Ora aí está. A culpa só pode ser daqueles que destruíram tudo e mataram quase todos. A UNITA, é claro. Aliás, um dia destes ainda se provará que os massacres do 27 de Maio de 1977 foram levados a cabo pela UNITA sob comando de Jonas Savimbi. Mais atrasado está o dossier em que o MPLA trabalha para provar que Savimbi também foi responsável pelo holocausto nazi.

“Hoje com maior descaramento vêm dizer que a juventude não tem emprego. Vamos criar milhares de postos de trabalho para a nossa juventude. Os que destruíram os postos de trabalho vão ser penalizados e duramente penalizados (…) vamos castigá-los no voto, é a melhor forma de os castigar”, frisou o candidato que, pelos vistos, nada tem a ver com o passado do MPLA pois, asseguram-nos fontes do regime, só ontem (ou terá sido hoje?) chegou a Angola.

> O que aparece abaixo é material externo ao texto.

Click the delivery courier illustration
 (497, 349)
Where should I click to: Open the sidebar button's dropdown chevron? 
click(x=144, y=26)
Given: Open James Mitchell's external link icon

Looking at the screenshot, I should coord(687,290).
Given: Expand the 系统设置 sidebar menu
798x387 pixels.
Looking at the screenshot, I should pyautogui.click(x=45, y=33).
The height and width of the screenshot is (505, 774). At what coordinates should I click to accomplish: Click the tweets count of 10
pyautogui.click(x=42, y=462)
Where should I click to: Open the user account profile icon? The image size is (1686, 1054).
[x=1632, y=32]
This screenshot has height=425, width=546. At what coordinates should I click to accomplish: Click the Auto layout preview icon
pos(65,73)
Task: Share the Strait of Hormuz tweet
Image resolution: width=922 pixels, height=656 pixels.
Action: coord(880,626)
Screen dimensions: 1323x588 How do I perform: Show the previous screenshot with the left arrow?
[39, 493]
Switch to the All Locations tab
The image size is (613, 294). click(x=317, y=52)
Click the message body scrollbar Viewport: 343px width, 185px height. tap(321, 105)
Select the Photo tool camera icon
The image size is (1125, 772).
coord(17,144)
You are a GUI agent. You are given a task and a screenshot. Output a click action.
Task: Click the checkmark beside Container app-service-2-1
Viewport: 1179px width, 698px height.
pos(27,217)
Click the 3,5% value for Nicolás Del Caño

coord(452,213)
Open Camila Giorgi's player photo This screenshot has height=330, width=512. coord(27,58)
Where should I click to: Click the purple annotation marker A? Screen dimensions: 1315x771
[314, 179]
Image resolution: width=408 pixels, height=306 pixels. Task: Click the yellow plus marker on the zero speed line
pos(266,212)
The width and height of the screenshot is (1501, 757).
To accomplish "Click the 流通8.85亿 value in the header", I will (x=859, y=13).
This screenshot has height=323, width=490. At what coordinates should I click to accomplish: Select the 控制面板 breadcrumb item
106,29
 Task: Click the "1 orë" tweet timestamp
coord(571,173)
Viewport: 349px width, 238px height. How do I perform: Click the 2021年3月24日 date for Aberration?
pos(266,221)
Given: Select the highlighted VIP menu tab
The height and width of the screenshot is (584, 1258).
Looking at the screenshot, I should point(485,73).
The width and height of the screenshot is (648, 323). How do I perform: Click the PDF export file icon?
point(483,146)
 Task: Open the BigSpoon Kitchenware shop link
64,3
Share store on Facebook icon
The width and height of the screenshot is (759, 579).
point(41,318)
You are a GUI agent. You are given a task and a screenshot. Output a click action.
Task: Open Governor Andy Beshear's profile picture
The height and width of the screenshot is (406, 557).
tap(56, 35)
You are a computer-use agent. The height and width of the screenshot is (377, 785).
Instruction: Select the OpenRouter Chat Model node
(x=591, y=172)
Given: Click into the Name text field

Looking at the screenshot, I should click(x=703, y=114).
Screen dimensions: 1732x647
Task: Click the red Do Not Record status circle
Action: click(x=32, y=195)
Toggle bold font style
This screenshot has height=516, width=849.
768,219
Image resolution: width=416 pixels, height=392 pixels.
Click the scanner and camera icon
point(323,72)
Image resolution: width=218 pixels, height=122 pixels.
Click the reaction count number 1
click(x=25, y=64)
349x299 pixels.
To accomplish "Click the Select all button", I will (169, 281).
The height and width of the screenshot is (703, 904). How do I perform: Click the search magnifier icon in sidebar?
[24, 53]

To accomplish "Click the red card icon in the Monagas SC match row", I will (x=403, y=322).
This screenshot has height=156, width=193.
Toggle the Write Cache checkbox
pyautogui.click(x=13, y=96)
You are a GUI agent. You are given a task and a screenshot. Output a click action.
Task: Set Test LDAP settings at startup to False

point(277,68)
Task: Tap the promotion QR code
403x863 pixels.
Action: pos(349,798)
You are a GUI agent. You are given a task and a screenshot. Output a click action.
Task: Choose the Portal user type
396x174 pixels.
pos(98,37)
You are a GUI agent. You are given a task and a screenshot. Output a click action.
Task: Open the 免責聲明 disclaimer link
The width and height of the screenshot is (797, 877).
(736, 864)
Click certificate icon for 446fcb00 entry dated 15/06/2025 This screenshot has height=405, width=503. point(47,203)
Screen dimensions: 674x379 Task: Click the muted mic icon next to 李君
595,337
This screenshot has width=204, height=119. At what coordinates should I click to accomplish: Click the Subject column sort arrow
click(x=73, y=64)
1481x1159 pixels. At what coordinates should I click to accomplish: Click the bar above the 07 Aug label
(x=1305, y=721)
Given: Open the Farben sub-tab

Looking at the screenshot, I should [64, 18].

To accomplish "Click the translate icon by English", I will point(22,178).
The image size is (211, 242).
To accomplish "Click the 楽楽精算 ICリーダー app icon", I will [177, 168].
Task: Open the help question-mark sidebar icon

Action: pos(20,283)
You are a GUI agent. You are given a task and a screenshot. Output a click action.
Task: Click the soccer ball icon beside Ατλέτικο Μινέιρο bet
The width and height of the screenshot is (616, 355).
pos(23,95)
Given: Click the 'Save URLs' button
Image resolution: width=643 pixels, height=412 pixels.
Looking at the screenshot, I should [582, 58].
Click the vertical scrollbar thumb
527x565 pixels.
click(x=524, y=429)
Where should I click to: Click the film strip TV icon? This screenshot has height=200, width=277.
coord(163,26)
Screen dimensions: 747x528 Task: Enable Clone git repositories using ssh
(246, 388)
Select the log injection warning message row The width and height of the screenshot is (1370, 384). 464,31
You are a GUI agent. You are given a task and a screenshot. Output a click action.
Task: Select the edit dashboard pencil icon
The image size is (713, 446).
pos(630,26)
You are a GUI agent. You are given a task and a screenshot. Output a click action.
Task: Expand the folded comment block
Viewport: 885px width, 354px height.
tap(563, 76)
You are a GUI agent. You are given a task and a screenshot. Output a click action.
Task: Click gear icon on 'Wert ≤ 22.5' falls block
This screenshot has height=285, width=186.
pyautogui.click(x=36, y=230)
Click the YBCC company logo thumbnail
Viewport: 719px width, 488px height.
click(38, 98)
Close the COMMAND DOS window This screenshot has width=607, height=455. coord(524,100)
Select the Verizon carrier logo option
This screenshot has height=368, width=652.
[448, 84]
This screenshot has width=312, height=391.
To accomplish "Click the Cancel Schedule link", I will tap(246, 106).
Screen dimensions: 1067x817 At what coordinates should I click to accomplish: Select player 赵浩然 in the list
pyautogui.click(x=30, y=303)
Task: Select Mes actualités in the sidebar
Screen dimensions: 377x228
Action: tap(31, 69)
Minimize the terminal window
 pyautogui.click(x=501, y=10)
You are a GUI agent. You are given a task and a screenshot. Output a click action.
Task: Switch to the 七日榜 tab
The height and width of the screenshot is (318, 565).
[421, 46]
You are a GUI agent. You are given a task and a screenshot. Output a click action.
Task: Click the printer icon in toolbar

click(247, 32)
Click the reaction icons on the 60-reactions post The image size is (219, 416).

No cemitério Mártires do Cuíto, localizado na comuna do Cunje, sete quilómetros a norte do Cuito, estão sepultados perto de sete mil corpos, que haviam sido enterrados em locais impróprios, como jardins e quintais de residências, por força da guerra pós-eleitoral de 1992.

Erguido com a finalidade de permitir a passagem do testemunho às novas gerações, sobre os acontecimentos que levaram à morte de milhares de angolanos na década de 90, o cemitério ocupa uma área de 75 mil metros quadrados.

Possui três casas de apoio, sendo uma capela, casa administrativa e um museu que contém alguns artefactos encontrados junto dos corpos, nomeadamente retratos, documentos e restos do material usado durante a guerra.

O processo de construção do cemitério, exumação e inumação dos corpos decorreu de 13 de Outubro de 2003 a Novembro de 2004 e orçou aos cofres do Estado angolano cerca de 510 milhões de kwanzas.

O Presidente da República cumpriu hoje o último dia da sua visita de trabalho à província do Bié, iniciada sexta-feira, para se inteirar da sua situação socioeconómica e traçar soluções para os problemas da população.

No cumprimento da agenda da sua visita, João Lourenço inaugurou, sexta-feira, o Hospital Regional do Cuemba e reinaugurou o aeroporto Joaquim Kapango, na cidade do Cuito. Inteirou-se do andamento das obras do Hospital Provincial do Bié, erguido já em cerca de 70 por cento.

Ainda hoje, o Presidente inaugurou um sistema de captação, tratamento e distribuição de água à cidade do Cuito, para além de manter um encontro com a juventude e orientar a reunião do Conselho Provincial de Auscultação das Comunidades.